The final story is that prelude (not prequel; it was written first) to GATEWAY, “The Merchants of Venus.” The story is set on Venus, where humans have settled inside a huge cavern left by now-disappeared aliens called Heechee some 250,000 years ago. The narrator, Audee Walthers, is an airbody driver, making money off tourists from Earth. The tourist trade is irregular, and he’s desperate for a client to earn money for new kidney, when he meets wealthy tourist Bruce Cochenour and his girlfriend Dorothea. They set off “prospecting,” Audee leading them to unexplored tunnels in hopes of finding new Heechee artefacts and making fortunes in finder’s fees.

Plot complications ensue. They find an empty Heechee tunnel right away, then nothing for another week of tries. Audee is tipped off that his client is actually broke, playing some long game; their meeting wasn’t chance. They agree to one more dig, coming up against their supply deadline, when client breaks his leg. They persist with Audee depending on client’s timely return in the airbody…until Audee realizes he’s being set up to die. And what he does.

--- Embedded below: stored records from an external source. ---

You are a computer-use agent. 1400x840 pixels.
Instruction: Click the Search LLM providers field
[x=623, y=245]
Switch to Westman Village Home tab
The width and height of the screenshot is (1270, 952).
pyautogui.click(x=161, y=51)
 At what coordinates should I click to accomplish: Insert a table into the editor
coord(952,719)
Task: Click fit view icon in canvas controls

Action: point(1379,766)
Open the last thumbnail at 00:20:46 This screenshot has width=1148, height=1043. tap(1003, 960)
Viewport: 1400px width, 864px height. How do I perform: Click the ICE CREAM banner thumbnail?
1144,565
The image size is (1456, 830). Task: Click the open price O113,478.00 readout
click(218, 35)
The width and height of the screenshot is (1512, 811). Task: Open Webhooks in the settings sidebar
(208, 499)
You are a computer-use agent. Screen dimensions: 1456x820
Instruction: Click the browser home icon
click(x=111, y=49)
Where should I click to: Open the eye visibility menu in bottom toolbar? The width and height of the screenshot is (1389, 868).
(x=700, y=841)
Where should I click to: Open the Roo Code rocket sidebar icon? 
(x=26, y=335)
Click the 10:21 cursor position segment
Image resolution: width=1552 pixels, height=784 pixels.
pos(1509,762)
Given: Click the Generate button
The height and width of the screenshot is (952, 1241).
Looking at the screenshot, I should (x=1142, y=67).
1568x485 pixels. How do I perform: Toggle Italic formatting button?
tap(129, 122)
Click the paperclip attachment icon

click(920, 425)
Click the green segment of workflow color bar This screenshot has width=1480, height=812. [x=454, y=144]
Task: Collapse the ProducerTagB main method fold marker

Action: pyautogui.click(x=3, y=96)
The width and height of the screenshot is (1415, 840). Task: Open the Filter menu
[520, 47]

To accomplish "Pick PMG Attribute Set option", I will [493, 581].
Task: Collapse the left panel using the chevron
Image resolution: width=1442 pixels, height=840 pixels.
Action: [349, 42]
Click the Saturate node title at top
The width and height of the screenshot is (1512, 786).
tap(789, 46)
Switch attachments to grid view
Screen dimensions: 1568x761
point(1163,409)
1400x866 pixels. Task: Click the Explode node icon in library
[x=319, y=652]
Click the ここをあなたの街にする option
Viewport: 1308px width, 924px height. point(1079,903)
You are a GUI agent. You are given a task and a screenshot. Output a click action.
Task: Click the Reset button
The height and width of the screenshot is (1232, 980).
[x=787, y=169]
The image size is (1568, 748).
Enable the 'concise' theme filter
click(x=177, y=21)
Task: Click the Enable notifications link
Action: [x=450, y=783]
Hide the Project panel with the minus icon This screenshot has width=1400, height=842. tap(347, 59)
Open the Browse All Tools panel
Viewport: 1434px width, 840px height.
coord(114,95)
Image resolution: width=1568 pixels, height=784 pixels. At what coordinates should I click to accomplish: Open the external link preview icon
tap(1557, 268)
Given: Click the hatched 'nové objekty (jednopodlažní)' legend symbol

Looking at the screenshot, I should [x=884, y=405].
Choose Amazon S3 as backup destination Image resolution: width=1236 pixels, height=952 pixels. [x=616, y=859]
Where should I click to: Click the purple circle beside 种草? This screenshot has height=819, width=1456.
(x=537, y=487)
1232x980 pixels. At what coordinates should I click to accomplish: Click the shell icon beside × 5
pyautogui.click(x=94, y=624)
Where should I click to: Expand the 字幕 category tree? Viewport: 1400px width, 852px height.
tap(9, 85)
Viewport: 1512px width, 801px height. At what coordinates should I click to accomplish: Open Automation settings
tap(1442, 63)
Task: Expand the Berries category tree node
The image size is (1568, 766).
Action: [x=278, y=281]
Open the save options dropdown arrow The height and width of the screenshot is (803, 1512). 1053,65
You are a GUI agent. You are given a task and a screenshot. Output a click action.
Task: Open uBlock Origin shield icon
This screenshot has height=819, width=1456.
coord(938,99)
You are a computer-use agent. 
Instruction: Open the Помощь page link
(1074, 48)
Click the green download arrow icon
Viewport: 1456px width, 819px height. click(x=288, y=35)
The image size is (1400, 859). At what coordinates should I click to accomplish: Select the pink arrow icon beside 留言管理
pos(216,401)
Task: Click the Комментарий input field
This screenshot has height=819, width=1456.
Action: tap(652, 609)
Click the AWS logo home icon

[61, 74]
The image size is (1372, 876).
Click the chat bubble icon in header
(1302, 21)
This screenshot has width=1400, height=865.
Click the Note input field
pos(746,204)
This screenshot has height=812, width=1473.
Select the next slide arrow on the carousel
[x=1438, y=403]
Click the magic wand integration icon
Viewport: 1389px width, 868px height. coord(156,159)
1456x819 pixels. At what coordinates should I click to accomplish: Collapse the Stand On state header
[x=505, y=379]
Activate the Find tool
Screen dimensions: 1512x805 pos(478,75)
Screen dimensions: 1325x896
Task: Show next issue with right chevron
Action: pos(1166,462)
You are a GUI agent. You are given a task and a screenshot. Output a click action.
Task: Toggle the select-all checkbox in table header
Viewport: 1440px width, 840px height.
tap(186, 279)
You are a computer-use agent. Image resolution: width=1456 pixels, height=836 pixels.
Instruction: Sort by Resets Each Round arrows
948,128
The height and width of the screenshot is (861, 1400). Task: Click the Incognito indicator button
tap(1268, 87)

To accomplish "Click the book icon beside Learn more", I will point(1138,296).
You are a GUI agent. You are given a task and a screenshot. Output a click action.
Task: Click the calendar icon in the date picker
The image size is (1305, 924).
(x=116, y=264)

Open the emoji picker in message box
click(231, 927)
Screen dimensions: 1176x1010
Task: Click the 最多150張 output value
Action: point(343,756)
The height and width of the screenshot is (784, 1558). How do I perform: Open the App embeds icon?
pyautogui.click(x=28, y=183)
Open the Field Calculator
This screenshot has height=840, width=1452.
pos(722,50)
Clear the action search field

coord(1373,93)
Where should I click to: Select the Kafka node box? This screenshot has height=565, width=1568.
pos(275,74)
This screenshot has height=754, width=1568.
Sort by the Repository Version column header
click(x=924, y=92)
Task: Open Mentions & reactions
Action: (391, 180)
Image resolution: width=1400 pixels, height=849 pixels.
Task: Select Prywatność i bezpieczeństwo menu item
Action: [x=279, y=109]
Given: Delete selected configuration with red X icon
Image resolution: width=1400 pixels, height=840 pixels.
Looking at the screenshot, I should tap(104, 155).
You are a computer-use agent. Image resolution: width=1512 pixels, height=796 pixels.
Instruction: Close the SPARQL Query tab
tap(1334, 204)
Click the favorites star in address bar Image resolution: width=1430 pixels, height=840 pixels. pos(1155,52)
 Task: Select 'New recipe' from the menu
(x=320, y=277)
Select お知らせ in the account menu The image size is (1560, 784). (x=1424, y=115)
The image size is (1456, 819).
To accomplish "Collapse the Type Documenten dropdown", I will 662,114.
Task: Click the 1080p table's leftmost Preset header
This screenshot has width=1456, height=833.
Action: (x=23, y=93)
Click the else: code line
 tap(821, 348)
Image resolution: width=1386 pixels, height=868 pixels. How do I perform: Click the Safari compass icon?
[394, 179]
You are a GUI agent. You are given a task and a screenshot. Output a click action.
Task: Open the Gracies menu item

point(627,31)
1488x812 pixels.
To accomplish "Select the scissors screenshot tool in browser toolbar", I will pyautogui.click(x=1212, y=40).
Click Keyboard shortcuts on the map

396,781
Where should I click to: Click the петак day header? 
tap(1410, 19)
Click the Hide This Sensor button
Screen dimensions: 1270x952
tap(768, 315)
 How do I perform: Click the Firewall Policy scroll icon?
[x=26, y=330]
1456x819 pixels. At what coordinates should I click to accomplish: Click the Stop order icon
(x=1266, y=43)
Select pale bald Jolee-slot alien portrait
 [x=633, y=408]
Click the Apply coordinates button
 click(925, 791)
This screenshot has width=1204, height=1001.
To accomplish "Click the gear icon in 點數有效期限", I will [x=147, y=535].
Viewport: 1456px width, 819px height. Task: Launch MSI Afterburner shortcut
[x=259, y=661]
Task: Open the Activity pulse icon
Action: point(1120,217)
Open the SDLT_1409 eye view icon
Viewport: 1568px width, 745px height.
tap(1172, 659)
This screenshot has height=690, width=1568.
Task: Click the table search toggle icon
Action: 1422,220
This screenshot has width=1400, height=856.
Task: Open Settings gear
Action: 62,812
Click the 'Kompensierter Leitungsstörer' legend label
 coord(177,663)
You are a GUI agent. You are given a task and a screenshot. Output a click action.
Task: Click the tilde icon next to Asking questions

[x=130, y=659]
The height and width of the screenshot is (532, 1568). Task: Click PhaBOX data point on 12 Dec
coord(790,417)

This story is less conceptual than “Starbow” but it’s brilliantly plotting with one surprise or setback after another, story elements that all mesh and explain themselves, and with a satisfyingly just ending. As especially in GATEWAY there are character elements that reflect the progressive era of the 1970s; here, a café owner who, matter-of-factly, is part of an extended family of two men and three wives.

Slight spoiler: ironically, the finale of the story doesn’t reveal what Audee found in that final dig, except that his finder’s fee is enough to provide him with that new liver. In GATEWAY, we learn that the first alien pod, leading the Gateway asteroid in the first place, was found in the Venus caves. So that must be what Audee found.